**EXERCISE GOAL**
Extract the stretch of entries from the line containing "SERVICIOS (588, 94)" through the line containing "Diego Alejandro Escobar Calle (605, 434)", both included, and repeat those lines without any change.

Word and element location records
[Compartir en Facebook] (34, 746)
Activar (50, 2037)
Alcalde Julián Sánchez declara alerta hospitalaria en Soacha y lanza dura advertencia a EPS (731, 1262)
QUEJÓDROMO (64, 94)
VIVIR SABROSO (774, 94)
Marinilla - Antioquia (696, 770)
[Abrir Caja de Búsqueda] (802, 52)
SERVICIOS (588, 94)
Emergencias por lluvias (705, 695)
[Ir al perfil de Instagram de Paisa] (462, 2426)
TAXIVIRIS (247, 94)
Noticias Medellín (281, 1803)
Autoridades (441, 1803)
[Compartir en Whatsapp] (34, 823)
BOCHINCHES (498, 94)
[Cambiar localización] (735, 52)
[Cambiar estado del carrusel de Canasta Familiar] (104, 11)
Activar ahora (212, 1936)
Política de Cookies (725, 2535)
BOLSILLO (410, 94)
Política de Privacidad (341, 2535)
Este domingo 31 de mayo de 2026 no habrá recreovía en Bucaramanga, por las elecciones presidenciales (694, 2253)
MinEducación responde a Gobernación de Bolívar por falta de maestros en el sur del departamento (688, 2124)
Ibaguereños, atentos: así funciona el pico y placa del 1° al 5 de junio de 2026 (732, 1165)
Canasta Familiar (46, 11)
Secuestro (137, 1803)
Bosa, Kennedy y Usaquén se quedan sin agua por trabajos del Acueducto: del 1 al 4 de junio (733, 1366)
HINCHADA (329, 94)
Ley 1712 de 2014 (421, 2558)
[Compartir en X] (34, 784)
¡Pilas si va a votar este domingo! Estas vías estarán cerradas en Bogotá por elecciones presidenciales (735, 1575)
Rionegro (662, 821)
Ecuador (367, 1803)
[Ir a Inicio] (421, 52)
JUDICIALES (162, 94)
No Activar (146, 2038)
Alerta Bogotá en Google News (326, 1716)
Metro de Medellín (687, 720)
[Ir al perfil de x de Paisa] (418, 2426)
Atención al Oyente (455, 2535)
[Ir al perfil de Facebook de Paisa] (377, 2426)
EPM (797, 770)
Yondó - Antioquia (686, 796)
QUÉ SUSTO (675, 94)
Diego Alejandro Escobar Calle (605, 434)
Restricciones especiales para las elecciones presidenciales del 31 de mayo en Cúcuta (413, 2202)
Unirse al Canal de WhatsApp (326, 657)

**EXERCISE RESPONSE**
SERVICIOS (588, 94)
Emergencias por lluvias (705, 695)
[Ir al perfil de Instagram de Paisa] (462, 2426)
TAXIVIRIS (247, 94)
Noticias Medellín (281, 1803)
Autoridades (441, 1803)
[Compartir en Whatsapp] (34, 823)
BOCHINCHES (498, 94)
[Cambiar localización] (735, 52)
[Cambiar estado del carrusel de Canasta Familiar] (104, 11)
Activar ahora (212, 1936)
Política de Cookies (725, 2535)
BOLSILLO (410, 94)
Política de Privacidad (341, 2535)
Este domingo 31 de mayo de 2026 no habrá recreovía en Bucaramanga, por las elecciones presidenciales (694, 2253)
MinEducación responde a Gobernación de Bolívar por falta de maestros en el sur del departamento (688, 2124)
Ibaguereños, atentos: así funciona el pico y placa del 1° al 5 de junio de 2026 (732, 1165)
Canasta Familiar (46, 11)
Secuestro (137, 1803)
Bosa, Kennedy y Usaquén se quedan sin agua por trabajos del Acueducto: del 1 al 4 de junio (733, 1366)
HINCHADA (329, 94)
Ley 1712 de 2014 (421, 2558)
[Compartir en X] (34, 784)
¡Pilas si va a votar este domingo! Estas vías estarán cerradas en Bogotá por elecciones presidenciales (735, 1575)
Rionegro (662, 821)
Ecuador (367, 1803)
[Ir a Inicio] (421, 52)
JUDICIALES (162, 94)
No Activar (146, 2038)
Alerta Bogotá en Google News (326, 1716)
Metro de Medellín (687, 720)
[Ir al perfil de x de Paisa] (418, 2426)
Atención al Oyente (455, 2535)
[Ir al perfil de Facebook de Paisa] (377, 2426)
EPM (797, 770)
Yondó - Antioquia (686, 796)
QUÉ SUSTO (675, 94)
Diego Alejandro Escobar Calle (605, 434)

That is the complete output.